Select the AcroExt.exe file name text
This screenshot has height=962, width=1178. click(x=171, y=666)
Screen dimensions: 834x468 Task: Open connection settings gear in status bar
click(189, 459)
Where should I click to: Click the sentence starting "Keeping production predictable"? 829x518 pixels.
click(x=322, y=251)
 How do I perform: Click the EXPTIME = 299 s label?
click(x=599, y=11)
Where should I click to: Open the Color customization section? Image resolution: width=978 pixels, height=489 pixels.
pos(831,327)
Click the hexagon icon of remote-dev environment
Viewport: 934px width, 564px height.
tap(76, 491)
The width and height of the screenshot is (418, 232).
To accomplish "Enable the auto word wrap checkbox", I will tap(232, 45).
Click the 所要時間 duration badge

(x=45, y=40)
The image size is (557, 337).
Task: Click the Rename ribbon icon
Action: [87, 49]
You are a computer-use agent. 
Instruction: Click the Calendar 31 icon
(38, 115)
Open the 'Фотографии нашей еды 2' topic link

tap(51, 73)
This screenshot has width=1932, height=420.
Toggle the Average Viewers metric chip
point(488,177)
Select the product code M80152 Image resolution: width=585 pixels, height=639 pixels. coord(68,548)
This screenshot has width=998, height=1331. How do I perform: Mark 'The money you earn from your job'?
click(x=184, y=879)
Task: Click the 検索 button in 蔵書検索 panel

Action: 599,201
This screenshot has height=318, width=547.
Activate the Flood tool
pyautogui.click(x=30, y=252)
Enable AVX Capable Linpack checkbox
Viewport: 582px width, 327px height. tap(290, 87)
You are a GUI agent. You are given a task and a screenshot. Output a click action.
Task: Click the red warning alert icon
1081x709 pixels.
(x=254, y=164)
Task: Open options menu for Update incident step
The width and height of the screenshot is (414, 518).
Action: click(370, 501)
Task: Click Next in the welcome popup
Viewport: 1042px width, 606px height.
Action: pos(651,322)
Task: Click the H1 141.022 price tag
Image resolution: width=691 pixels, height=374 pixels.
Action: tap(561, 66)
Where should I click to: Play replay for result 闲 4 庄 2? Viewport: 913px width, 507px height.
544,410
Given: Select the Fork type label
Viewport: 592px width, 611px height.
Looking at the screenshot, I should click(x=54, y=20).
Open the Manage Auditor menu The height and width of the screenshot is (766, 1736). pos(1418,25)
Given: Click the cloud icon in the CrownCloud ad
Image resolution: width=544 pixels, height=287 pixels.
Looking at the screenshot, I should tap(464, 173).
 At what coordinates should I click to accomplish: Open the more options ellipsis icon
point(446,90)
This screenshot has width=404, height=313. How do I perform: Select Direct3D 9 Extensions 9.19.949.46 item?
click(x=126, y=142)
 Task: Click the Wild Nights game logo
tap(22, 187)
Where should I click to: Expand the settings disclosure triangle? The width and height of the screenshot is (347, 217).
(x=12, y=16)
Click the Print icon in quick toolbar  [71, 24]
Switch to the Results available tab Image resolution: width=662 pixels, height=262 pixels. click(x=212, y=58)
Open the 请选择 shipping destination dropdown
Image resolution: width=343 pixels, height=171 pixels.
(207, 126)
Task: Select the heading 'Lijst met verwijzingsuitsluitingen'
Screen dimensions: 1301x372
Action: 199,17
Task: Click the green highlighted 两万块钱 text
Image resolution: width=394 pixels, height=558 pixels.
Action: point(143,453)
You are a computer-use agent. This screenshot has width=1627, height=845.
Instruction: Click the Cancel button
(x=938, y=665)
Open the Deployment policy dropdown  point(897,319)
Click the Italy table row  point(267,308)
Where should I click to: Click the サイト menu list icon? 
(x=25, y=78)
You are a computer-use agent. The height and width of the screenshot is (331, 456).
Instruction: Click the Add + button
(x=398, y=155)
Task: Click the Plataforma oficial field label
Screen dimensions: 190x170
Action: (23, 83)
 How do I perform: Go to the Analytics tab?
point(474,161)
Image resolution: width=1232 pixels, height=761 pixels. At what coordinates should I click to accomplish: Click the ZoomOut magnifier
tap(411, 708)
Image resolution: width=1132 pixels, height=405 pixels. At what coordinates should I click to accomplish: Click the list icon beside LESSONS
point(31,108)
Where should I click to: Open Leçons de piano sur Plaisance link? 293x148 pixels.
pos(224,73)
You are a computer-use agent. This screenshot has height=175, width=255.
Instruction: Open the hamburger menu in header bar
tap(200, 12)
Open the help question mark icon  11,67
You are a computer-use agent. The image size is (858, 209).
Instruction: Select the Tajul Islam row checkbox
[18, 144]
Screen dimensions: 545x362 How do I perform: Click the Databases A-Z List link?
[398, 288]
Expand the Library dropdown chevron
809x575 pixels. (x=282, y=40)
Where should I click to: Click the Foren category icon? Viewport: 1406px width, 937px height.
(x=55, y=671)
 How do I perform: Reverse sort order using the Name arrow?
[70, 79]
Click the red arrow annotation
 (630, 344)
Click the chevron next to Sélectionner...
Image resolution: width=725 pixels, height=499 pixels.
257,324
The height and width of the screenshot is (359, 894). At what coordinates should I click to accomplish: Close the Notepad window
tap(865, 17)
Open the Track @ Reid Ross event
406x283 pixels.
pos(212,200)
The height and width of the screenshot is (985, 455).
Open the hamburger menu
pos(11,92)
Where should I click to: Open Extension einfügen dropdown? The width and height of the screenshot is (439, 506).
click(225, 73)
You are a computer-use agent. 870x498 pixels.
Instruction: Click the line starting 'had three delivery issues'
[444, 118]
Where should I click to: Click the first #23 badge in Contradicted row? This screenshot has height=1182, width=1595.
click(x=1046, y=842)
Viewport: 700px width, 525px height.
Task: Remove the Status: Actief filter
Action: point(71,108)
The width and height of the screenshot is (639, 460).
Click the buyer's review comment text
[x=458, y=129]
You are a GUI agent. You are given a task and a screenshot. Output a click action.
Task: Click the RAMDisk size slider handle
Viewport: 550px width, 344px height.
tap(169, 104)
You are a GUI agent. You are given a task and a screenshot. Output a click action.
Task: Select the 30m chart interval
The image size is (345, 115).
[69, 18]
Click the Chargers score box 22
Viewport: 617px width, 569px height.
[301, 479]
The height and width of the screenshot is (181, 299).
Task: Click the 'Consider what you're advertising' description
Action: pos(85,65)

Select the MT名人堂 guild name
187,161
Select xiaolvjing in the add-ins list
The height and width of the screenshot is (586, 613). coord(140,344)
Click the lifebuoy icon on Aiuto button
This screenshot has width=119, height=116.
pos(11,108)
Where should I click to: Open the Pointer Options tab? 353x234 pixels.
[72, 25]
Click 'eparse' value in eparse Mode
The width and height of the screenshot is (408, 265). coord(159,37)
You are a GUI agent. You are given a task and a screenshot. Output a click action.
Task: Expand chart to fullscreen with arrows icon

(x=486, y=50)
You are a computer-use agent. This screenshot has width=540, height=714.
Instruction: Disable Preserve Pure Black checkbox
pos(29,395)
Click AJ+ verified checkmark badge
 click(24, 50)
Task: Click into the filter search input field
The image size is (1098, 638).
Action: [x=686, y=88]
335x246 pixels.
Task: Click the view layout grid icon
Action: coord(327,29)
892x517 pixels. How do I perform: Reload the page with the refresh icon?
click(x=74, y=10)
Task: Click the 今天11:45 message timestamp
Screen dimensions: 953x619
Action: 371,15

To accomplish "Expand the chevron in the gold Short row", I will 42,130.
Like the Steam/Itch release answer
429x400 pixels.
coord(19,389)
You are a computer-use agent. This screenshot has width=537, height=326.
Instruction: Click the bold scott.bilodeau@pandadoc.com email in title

▶ [Instructions to follow] Give the number of lines in the entries above that contain the string "field", and nothing more.

▶ [Solution below] 2